▶ **DIRECTION**: Format the lines between the one containing "32 (63, 2376)" and the one containing "Coup de force MA/DZ (16, 2089)", inclusive, as a Markdown table. Use a "No." column for the row number and a "Record" column for the line, and leave out blank lines.

▶ **DATASET EXCERPTS**:

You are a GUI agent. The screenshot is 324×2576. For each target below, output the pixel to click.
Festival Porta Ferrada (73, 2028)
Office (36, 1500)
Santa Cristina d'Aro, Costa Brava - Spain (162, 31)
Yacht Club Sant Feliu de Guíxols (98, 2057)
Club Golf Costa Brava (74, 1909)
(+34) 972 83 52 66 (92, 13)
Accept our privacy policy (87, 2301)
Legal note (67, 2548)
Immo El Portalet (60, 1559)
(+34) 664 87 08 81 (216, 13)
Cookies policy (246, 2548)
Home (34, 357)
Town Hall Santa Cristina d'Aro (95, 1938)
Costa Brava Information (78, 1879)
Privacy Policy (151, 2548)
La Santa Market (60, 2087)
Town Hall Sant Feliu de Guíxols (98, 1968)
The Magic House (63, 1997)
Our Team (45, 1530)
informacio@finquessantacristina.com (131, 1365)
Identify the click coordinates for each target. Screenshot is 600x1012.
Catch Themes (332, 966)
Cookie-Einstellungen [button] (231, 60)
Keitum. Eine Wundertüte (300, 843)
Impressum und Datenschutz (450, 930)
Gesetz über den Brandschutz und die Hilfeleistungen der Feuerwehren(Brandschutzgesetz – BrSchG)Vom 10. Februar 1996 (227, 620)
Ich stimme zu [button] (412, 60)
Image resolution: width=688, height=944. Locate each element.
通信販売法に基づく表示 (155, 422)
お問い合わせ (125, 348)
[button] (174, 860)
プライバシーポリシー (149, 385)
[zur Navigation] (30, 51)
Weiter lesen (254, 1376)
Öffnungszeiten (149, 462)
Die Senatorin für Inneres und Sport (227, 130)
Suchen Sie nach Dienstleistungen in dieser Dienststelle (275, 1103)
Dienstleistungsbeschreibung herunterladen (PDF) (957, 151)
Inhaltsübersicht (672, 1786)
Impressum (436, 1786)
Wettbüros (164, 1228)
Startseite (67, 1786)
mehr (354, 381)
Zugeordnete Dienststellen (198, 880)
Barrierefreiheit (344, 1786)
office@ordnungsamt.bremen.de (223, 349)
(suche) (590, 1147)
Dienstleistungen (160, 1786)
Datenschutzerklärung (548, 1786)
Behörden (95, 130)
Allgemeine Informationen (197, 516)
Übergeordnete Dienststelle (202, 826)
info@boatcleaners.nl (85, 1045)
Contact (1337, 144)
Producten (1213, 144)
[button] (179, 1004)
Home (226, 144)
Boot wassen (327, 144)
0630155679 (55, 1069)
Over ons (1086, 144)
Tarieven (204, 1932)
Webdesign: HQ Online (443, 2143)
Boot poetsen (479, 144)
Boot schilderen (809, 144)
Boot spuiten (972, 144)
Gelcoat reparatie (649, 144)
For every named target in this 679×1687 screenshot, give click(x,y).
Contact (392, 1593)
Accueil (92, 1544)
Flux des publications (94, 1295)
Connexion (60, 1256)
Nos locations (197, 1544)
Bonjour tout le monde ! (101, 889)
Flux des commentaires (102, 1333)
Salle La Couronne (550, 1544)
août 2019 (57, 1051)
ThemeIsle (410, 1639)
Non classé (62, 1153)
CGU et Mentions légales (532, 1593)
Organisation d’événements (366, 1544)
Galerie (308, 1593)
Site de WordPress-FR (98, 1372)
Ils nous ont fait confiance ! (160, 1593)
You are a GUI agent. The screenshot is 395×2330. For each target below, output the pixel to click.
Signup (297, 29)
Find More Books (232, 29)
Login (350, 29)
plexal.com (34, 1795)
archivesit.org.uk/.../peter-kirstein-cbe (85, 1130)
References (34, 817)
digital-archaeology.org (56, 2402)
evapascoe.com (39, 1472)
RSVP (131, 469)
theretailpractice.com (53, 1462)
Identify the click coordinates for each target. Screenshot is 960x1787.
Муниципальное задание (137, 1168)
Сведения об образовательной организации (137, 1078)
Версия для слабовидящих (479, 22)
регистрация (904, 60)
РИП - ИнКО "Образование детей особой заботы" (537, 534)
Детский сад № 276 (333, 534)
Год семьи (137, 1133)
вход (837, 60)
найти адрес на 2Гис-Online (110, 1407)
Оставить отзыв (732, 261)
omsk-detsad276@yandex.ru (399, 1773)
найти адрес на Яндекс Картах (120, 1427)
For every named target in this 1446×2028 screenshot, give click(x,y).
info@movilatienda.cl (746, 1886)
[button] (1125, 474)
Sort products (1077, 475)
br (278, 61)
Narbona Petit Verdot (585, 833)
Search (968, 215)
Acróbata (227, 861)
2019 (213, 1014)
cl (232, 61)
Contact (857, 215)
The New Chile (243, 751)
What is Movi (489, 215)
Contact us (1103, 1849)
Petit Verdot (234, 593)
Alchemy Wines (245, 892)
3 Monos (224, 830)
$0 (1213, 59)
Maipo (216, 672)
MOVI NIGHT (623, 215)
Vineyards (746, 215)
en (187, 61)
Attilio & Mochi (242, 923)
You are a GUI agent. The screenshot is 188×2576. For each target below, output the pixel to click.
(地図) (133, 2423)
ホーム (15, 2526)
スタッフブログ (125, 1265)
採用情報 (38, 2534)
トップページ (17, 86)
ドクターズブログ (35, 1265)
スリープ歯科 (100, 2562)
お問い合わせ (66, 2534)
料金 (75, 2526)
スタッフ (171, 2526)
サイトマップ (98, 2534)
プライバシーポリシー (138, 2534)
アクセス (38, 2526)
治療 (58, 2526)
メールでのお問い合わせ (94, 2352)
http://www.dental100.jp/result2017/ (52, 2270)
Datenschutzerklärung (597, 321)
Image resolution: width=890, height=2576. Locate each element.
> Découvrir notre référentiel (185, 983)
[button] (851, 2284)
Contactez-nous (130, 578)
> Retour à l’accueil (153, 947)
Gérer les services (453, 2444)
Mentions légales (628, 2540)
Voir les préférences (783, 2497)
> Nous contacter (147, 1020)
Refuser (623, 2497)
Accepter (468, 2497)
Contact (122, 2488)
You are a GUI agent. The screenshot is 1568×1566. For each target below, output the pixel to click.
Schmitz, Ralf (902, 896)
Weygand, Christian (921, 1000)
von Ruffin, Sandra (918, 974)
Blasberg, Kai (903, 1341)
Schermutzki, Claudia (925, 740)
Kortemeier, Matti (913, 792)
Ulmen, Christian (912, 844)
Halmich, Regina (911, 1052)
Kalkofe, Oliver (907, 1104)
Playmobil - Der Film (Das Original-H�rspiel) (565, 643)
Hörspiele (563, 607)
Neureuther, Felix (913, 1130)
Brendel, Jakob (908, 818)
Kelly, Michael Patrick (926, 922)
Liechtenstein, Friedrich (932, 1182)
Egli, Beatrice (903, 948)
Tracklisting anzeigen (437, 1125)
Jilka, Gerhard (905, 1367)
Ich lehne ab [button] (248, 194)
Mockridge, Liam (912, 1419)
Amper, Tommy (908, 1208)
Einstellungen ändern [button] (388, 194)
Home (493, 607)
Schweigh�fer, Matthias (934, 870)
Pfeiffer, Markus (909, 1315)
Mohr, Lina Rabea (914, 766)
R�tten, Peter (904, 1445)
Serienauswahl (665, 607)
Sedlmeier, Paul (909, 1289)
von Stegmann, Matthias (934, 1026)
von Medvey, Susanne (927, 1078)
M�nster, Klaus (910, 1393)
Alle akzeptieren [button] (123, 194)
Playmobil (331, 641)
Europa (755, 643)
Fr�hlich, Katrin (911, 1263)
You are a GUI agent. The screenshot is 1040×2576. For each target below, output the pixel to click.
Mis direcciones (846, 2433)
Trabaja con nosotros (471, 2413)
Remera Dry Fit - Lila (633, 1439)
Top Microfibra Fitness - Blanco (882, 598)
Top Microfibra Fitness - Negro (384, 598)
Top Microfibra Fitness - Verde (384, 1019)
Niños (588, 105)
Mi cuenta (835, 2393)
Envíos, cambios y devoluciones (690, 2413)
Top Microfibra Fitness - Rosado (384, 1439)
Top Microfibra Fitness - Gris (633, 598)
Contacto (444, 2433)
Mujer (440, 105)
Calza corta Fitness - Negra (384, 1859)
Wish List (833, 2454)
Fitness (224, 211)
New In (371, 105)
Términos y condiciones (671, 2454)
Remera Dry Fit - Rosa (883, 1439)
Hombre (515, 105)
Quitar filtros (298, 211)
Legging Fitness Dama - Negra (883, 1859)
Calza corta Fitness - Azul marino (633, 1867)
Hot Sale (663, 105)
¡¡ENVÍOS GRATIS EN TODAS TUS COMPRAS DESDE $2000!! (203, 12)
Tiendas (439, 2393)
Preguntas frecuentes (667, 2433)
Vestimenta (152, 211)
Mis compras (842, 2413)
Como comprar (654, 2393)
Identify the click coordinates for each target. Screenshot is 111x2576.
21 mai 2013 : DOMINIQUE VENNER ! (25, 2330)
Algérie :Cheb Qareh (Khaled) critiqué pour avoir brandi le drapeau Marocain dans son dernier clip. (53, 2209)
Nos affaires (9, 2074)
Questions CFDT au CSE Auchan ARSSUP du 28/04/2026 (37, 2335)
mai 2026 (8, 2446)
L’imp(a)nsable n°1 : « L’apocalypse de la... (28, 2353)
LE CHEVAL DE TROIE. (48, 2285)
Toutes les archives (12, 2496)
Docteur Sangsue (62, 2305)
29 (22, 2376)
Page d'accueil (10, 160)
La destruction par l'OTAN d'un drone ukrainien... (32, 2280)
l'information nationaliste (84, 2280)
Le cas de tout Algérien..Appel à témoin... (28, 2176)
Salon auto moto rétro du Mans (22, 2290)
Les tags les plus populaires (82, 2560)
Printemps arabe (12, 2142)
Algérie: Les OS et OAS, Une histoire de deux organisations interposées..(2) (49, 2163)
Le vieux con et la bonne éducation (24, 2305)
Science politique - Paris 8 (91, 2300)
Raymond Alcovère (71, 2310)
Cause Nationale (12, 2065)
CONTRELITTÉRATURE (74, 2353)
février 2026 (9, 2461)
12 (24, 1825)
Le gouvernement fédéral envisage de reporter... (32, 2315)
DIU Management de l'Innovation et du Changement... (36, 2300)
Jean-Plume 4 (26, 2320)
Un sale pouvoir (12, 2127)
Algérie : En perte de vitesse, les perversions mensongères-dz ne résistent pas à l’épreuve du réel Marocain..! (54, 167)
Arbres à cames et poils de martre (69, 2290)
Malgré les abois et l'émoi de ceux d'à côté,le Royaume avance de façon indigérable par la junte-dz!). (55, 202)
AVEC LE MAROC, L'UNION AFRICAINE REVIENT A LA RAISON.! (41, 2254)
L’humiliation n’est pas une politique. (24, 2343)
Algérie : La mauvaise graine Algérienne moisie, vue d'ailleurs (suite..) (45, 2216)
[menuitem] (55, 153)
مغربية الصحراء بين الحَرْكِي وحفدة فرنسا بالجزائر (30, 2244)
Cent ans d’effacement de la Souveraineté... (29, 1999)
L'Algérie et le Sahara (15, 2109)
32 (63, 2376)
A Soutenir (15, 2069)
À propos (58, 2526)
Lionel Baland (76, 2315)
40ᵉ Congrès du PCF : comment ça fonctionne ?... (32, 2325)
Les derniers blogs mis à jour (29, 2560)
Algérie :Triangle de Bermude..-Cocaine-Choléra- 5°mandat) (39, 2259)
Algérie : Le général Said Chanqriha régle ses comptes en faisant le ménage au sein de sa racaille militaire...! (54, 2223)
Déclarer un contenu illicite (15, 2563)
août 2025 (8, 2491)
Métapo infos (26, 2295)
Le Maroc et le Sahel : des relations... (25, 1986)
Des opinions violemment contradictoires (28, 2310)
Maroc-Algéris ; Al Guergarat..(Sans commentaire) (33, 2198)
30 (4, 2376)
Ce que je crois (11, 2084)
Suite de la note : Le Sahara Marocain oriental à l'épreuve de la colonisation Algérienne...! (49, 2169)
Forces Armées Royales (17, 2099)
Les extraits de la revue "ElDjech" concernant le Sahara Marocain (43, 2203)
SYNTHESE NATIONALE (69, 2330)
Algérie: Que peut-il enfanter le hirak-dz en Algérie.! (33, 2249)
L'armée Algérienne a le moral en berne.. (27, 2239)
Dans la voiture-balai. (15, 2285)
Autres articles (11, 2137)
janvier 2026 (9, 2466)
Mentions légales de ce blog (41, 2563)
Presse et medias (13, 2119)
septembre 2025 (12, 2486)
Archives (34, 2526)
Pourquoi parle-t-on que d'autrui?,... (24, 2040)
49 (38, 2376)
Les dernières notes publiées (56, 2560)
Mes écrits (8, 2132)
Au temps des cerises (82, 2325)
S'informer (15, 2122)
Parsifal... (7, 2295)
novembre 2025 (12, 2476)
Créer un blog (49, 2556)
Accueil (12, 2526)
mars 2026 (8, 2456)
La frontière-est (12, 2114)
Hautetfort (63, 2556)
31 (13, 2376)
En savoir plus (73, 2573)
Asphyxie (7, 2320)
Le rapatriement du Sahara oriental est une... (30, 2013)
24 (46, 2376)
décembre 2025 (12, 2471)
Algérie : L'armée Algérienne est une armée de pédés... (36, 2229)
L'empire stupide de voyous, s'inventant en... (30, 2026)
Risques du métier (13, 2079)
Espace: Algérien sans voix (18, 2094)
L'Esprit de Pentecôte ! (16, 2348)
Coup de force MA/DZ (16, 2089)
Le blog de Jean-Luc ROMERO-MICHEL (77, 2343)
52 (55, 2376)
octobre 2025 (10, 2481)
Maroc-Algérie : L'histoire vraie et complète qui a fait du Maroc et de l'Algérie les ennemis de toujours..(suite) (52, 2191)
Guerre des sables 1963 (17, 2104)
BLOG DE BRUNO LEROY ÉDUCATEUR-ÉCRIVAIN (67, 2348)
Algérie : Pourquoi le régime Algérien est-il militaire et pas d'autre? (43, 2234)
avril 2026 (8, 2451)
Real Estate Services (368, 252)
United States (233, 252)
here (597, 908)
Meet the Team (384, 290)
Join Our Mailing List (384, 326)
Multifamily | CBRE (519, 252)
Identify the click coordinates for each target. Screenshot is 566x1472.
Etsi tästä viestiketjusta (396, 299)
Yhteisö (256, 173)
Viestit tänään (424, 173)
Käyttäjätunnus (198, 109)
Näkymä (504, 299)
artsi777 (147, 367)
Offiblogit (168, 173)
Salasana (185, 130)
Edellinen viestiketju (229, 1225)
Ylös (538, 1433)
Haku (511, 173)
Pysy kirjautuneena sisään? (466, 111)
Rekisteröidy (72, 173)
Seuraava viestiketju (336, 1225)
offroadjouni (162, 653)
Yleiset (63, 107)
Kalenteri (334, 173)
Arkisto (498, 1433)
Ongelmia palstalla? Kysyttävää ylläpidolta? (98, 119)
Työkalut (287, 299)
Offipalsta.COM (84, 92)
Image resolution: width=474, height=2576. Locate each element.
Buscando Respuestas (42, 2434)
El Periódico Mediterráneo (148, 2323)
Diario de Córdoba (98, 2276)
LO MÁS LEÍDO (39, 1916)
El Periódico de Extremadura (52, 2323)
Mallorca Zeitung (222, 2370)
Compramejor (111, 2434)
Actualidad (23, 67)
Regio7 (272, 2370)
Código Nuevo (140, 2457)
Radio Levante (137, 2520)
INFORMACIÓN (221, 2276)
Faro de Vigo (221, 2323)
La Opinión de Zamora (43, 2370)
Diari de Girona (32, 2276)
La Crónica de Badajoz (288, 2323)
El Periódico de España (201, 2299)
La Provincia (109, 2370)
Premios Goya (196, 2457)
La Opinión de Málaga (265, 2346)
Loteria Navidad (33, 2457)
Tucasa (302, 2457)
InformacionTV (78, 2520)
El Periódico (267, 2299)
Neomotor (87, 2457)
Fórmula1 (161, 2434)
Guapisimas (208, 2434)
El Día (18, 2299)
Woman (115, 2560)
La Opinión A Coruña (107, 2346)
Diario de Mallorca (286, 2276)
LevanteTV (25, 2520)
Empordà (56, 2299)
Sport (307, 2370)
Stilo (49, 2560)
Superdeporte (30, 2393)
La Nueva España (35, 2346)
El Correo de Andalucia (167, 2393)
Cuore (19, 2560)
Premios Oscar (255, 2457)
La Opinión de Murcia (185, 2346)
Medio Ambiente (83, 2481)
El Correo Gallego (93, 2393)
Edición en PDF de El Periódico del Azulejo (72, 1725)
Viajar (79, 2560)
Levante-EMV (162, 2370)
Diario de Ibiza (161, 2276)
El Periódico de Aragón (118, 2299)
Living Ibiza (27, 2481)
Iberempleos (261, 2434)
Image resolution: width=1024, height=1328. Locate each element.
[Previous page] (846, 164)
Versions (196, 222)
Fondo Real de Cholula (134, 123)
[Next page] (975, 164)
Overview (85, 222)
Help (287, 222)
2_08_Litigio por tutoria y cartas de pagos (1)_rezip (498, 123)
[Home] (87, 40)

▶ **SOLUTION FOR THIS PROBLEM**:
| No. | Record |
|---|---|
| 1 | 32 (63, 2376) |
| 2 | A Soutenir (15, 2069) |
| 3 | À propos (58, 2526) |
| 4 | Lionel Baland (76, 2315) |
| 5 | 40ᵉ Congrès du PCF : comment ça fonctionne ?... (32, 2325) |
| 6 | Les derniers blogs mis à jour (29, 2560) |
| 7 | Algérie :Triangle de Bermude..-Cocaine-Choléra- 5°mandat) (39, 2259) |
| 8 | Algérie : Le général Said Chanqriha régle ses comptes en faisant le ménage au sein de sa racaille militaire...! (54, 2223) |
| 9 | Déclarer un contenu illicite (15, 2563) |
| 10 | août 2025 (8, 2491) |
| 11 | Métapo infos (26, 2295) |
| 12 | Le Maroc et le Sahel : des relations... (25, 1986) |
| 13 | Des opinions violemment contradictoires (28, 2310) |
| 14 | Maroc-Algéris ; Al Guergarat..(Sans commentaire) (33, 2198) |
| 15 | 30 (4, 2376) |
| 16 | Ce que je crois (11, 2084) |
| 17 | Suite de la note : Le Sahara Marocain oriental à l'épreuve de la colonisation Algérienne...! (49, 2169) |
| 18 | Forces Armées Royales (17, 2099) |
| 19 | Les extraits de la revue "ElDjech" concernant le Sahara Marocain (43, 2203) |
| 20 | SYNTHESE NATIONALE (69, 2330) |
| 21 | Algérie: Que peut-il enfanter le hirak-dz en Algérie.! (33, 2249) |
| 22 | L'armée Algérienne a le moral en berne.. (27, 2239) |
| 23 | Dans la voiture-balai. (15, 2285) |
| 24 | Autres articles (11, 2137) |
| 25 | janvier 2026 (9, 2466) |
| 26 | Mentions légales de ce blog (41, 2563) |
| 27 | Presse et medias (13, 2119) |
| 28 | septembre 2025 (12, 2486) |
| 29 | Archives (34, 2526) |
| 30 | Pourquoi parle-t-on que d'autrui?,... (24, 2040) |
| 31 | 49 (38, 2376) |
| 32 | Les dernières notes publiées (56, 2560) |
| 33 | Mes écrits (8, 2132) |
| 34 | Au temps des cerises (82, 2325) |
| 35 | S'informer (15, 2122) |
| 36 | Parsifal... (7, 2295) |
| 37 | novembre 2025 (12, 2476) |
| 38 | Créer un blog (49, 2556) |
| 39 | Accueil (12, 2526) |
| 40 | mars 2026 (8, 2456) |
| 41 | La frontière-est (12, 2114) |
| 42 | Hautetfort (63, 2556) |
| 43 | 31 (13, 2376) |
| 44 | En savoir plus (73, 2573) |
| 45 | Asphyxie (7, 2320) |
| 46 | Le rapatriement du Sahara oriental est une... (30, 2013) |
| 47 | 24 (46, 2376) |
| 48 | décembre 2025 (12, 2471) |
| 49 | Algérie : L'armée Algérienne est une armée de pédés... (36, 2229) |
| 50 | L'empire stupide de voyous, s'inventant en... (30, 2026) |
| 51 | Risques du métier (13, 2079) |
| 52 | Espace: Algérien sans voix (18, 2094) |
| 53 | L'Esprit de Pentecôte ! (16, 2348) |
| 54 | Coup de force MA/DZ (16, 2089) |